- Gender and Relationships
A Groom's Guide To His Second Wedding - Part II
Money makes the world go round and weddings are most definitely fueled by cash. You will have to take careful steps to ensure that all financial and legal documentation is properly revised and redrafted when necessary. Some of the documents you'll likely have to modify over and above your wills include title deeds to any real properties, details of retirement savings plans, life insurance policies, and various other documentation.
By all means don't go about this without competent professional assistance. Depending on the extent of your wealth, you may have to engage the services of attorneys, accountants, consultants, and a whole range of other high priced talent. Whatever you have to pay these people to provide you with the information and documentation you require will be a drop in the bucket as compared to the prospect of being left penniless in divorce court.

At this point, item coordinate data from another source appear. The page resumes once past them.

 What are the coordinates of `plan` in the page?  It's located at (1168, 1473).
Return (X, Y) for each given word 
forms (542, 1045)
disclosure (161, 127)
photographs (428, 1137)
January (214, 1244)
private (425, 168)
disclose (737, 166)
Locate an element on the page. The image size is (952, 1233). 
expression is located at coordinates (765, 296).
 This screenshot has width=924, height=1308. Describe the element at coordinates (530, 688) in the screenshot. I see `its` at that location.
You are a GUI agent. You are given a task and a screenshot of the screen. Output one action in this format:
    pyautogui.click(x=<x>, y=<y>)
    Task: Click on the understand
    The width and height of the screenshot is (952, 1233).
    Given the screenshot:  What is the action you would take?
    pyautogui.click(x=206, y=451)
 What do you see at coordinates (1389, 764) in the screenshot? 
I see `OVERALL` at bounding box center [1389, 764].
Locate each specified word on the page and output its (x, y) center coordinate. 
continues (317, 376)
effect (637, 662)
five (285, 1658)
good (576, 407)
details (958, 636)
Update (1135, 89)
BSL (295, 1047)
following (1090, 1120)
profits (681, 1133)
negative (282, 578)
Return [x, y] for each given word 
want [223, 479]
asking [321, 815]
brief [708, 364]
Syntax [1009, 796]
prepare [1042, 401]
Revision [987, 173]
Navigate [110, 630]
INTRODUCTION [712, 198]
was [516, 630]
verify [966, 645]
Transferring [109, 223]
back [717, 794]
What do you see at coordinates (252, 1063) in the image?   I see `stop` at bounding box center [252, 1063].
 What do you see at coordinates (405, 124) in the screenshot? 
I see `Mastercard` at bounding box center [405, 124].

Prenuptial Contracts are strongly advised from both a legal and financial standpoint although unfortunately they are also the one aspect of any engagement which is the most unromantic of them all. Many women will react to your suggestion of a prenup as a confirmation that you are already looking right past her and setting the groundwork foundations for Wife Number Three, therefore it is a subject which must be approached with serenity and tact. In this day and age it is quite possible that the bride may be the partner with the considerable financial position which must be protected, in which case you really don't have much of a choice but to just shut up and sign on the dotted line.
Your first time around you probably got a free ride from your new in-laws, but you can be assured that on your second wedding you're going to have to foot most if not all of the bill. If you thought that navigating the minefield of the prenuptial confrontations was tricky, just try to ask your second bride if she'd mind going Dutch on her very special wedding day. Good luck in having your relationship survive that question!
Diplomacy and finesse must be displayed at every possible occasion in the wedding. You might find that some guests may present some resistance when it comes to gifts. After all, if your first wedding wasn't that long ago, they might still have residual charges on their credit cards from the gifts they gave you back then. If you and your bride decide to register with a department store, ensure that your list contains more than enough low-priced fun, novelty, or utility items. Don't just give your guests a choice between Rolexes, Prada, and Armani. Whatever gifts you end up receiving, make absolutely sure that you acknowledge each gift in exactly the same manner, regardless of the gift's price tag.
Many of these situations assume that you're the one who's been married before and has kids. There are virtually endless varying incarnations of the "second marriage", as it could be her first and your second, your first and her second, or even the second for both partners, but most of these general rules will still apply. Use your common sense, always keep from escalating touchy issues, and you'll pull through just fine.